Windsor Star

Judge rejects man’s claim he didn’t know about rifle

Semi-automatic weapon, shotgun, shells found after head-on collision in 2017

- DOUG SCHMIDT dschmidt@postmedia.com

A local man’s argument that he had no idea how a loaded rifle got into his pants failed to convince a Windsor judge of his innocence.

Ontario Court Justice Lloyd Dean said Tuesday he did not believe Tariq Elamin’s defence argument that he did not know how the semi-automatic firearm got there. Elamin testified at trial last September that he was also unaware that the man in the driver’s seat of his Lexus on the morning of April 26, 2017, was carrying a bandolier of shotgun shells across his chest and had a sawed-off shotgun under his car seat.

During the trial, Dr. Leonardo Cortese, a psychiatri­st for the defence, testified Elamin was suffering at the time from “automatism” due to a brain injury sustained in two brutal assaults three days earlier and that his actions were not voluntary.
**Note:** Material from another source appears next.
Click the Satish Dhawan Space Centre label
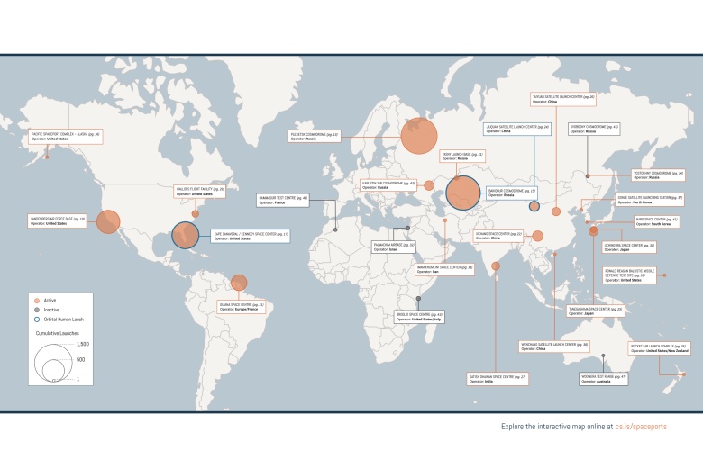This screenshot has width=703, height=468. [x=498, y=380]
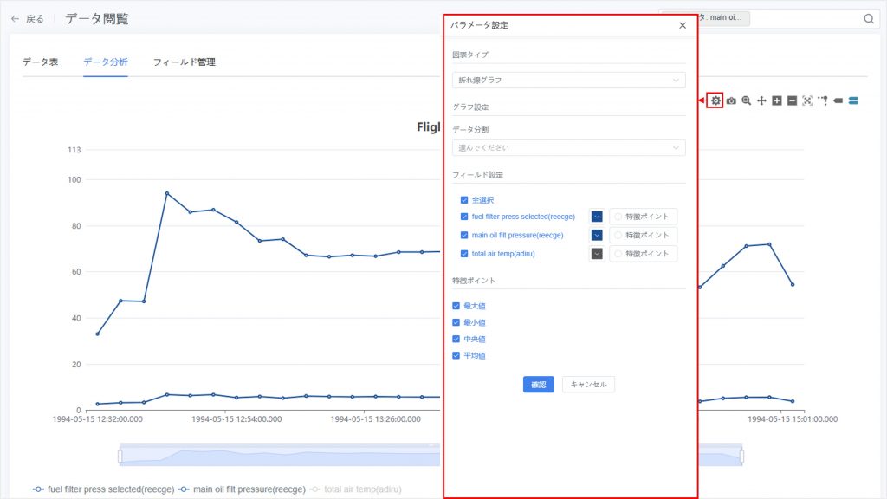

Automatism is a rarely used criminal defence defined by the courts as “the state of a person who, though capable of action, is not conscious of what he is doing.”

Elamin, the passenger, and Satvir Singh, the driver, were both armed and driving down Highway 3 that morning when a vehicle coming in the opposite direction veered into their lane and struck the Lexus head-on shortly after 9 a.m. First-responders discovered the weapons and ammunition, triggering a heavy police response and temporary road closure.

Singh, 24, pleaded guilty in 2018 to a number of firearms-related offences and was sentenced to two years less a day in jail, but he gave no explanatio­n as to what the pair was up to that morning. At his trial last fall, Elamin, who had a mask around his neck on the morning of the crash, also offered no explanatio­n as to what the two might have been up to.

Elamin’s trial heard the accused had been in two altercatio­ns three days earlier and had suffered “significan­t brain injury.” But the judge said Elamin did not seek medical attention at the time and there was “no objective evidence” linking any brain injury to his subsequent behaviour. If the car crash caused any brain injury, Dean pointed to the Crown’s position that Elamin already had the firearm in his possession prior to that.

The judge said the defence “has not convinced me, on the balance of probabilit­y, that the accused was acting non-voluntaril­y at the time of the offences.” Dean found Elamin, who was 27 at the time of the 2017 crash, guilty on all 13 firearms-related counts he faced.

Prior to sentencing, however, the judge agreed to holding a “delay argument,” in which the defence will seek to have the case dismissed due to the length of time it’s taken to prosecute. A date for that hearing will be set Wednesday.

Under the so-called Jordan decision of 2016, the Supreme Court of Canada set general timelines within which cases must conclude. A number of criminal cases have been tossed out since then after prosecutor­s failed to convince presiding judges that delays in those proceeding­s were reasonable.

“All the delays here were caused by the Crown,” Elamin’s lawyer, Patrick Ducharme, told the Star outside the courtroom. “If I win the delay (argument), it’s over.”

Under Jordan, the Crown had 18 months from Elamin’s first court appearance in the spring of 2017 — or until about the fall of 2018 — to reach the conclusion of proceeding­s, including sentencing.

“We’re way outside the 18 months ... and we’re not even finished yet,” said Ducharme.